Quali risposte ci sono state per adesso a livello governativo?


Innanzitutto, il fronte delle piattaforme si è spaccato. JustEat è uscita da AssoDelivery e ha aperto un tavolo di confronto che ha portato alla sottoscrizione di nuovi contratti subordinati. Questo è stato un primo risultato. Varie sentenze e inchieste stanno dando ragione ai rider, confermando che non siamo lavoratori autonomi e indipendenti, e che abbiamo diritto a tutele piene. Il Ministro del Lavoro Orlando ha convocato un tavolo con tutte le parti, grazie al quale abbiamo firmato un protocollo contro il caporalato. È un primo passo importante: sebbene non sia una cosa risolutiva, contribuisce a prevenire determinate situazioni che invece sono accadute in passato. Tale accordo sul caporalato serve a mettere paletti sulla questione appalti e ad avere una lista di controllo rispetto all’impiego di terzi. Da questo primo accordo si può innescare un meccanismo per introdurre successivamente nuovi tavoli di discussione su diritti, salute e sicurezza. JustEat è stato il primo a concedere ai rider alcuni miglioramenti: inquadramento all’interno del contratto della logistica, una paga più elevata e una serie di indennità sul monte ore, raggiungendo condizioni più favorevoli per le diverse categorie di rider.



Cosa potrebbe fare Squiseat per allinearsi su questo tema così importante?

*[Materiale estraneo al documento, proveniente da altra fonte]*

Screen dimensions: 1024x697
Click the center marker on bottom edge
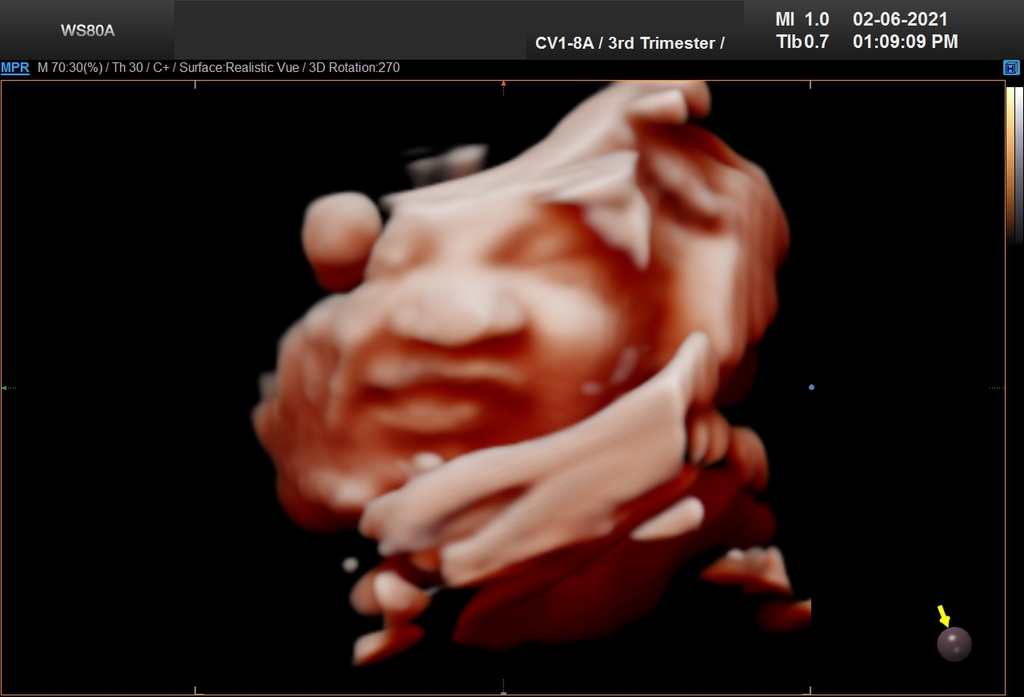(503, 691)
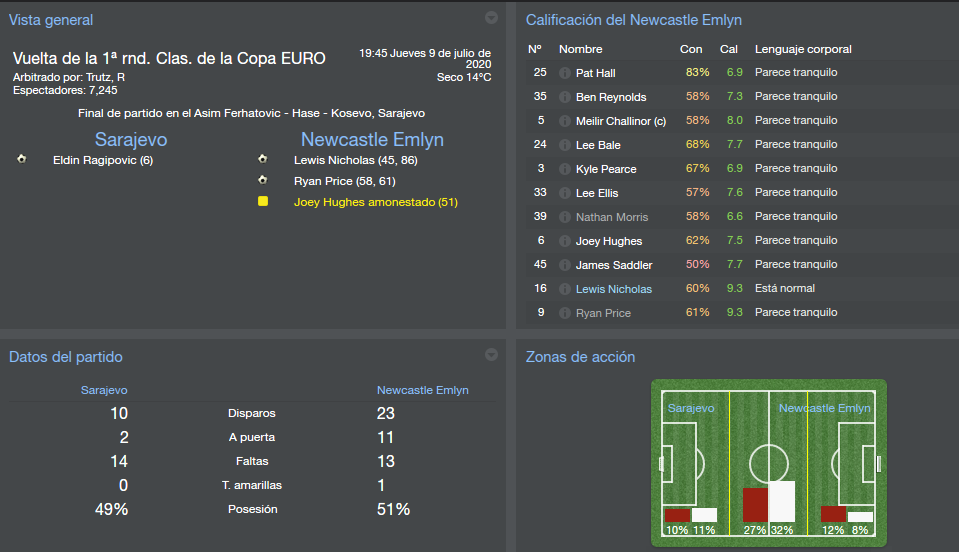Select Nathan Morris in the ratings table
This screenshot has width=959, height=552.
(x=611, y=217)
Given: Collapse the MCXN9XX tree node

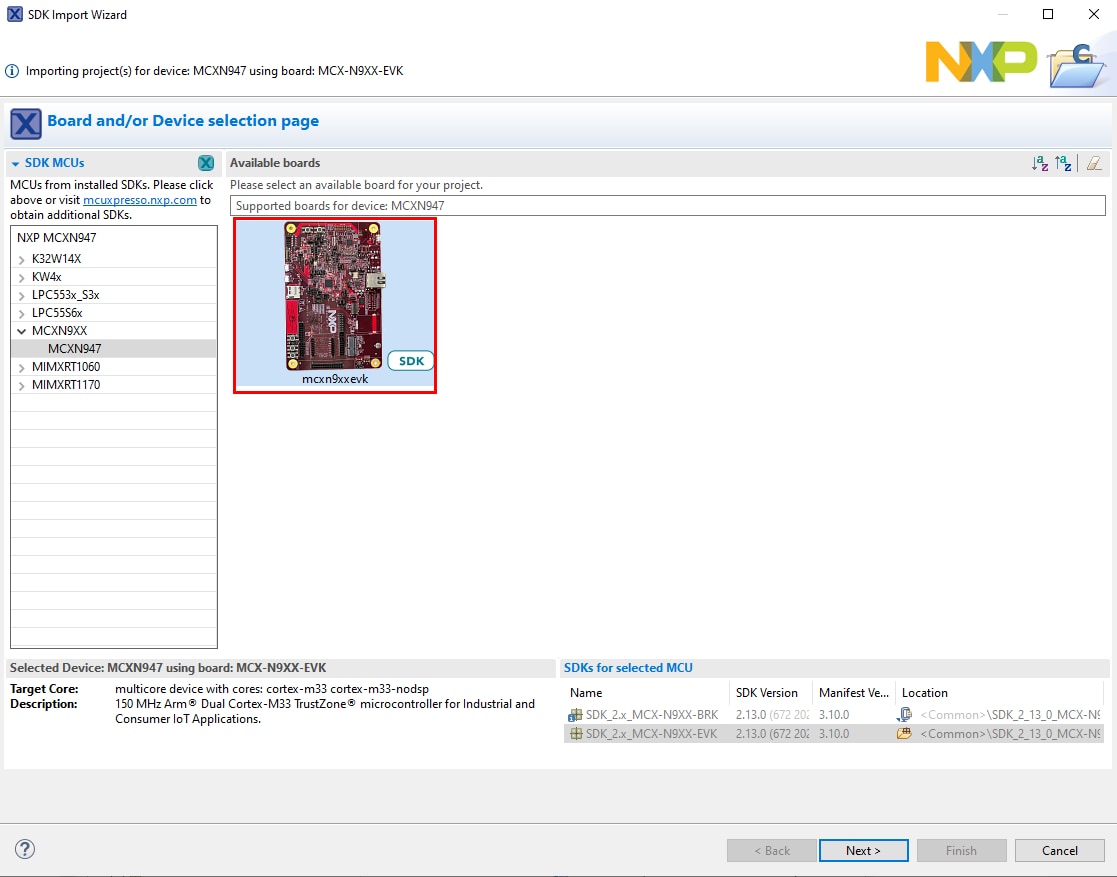Looking at the screenshot, I should 22,331.

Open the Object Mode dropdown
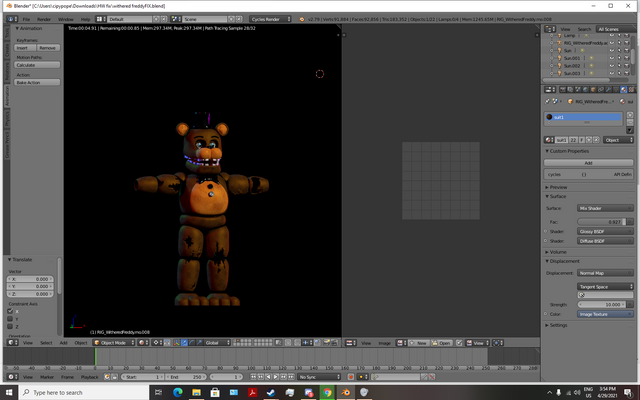coord(113,342)
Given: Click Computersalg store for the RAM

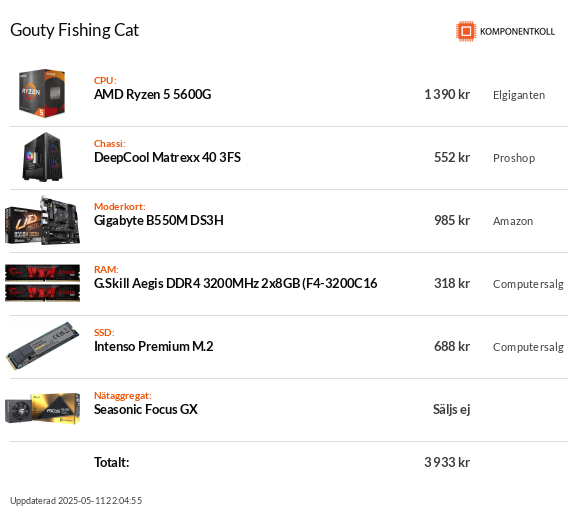Looking at the screenshot, I should point(528,284).
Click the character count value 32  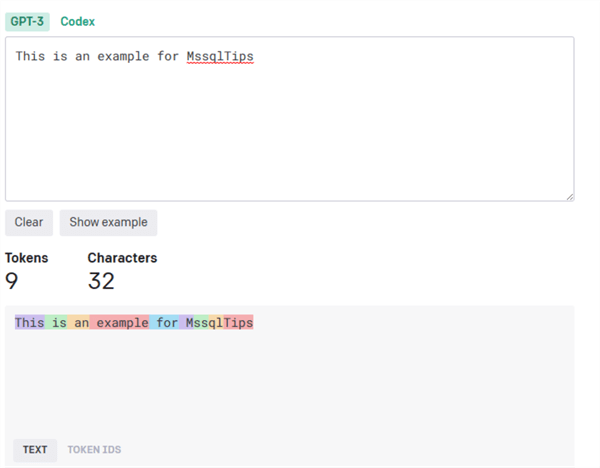pyautogui.click(x=101, y=281)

Seppure al momento privi del servizio di consegna a domicilio, ci rendiamo conto della centralità del food delivery nel nostro ambito. Il nostro team sta lavorando e analizzando le diverse possibilità per garantire al cliente un delivery sostenibile sia dal punto di vista ambientale che da quello economico: piccoli accorgimenti quali le prenotazioni anticipate e il giusto compenso potrebbero garantire trasparenza per il cliente e una sensibilizzazione al tema della sostenibilità ambientale.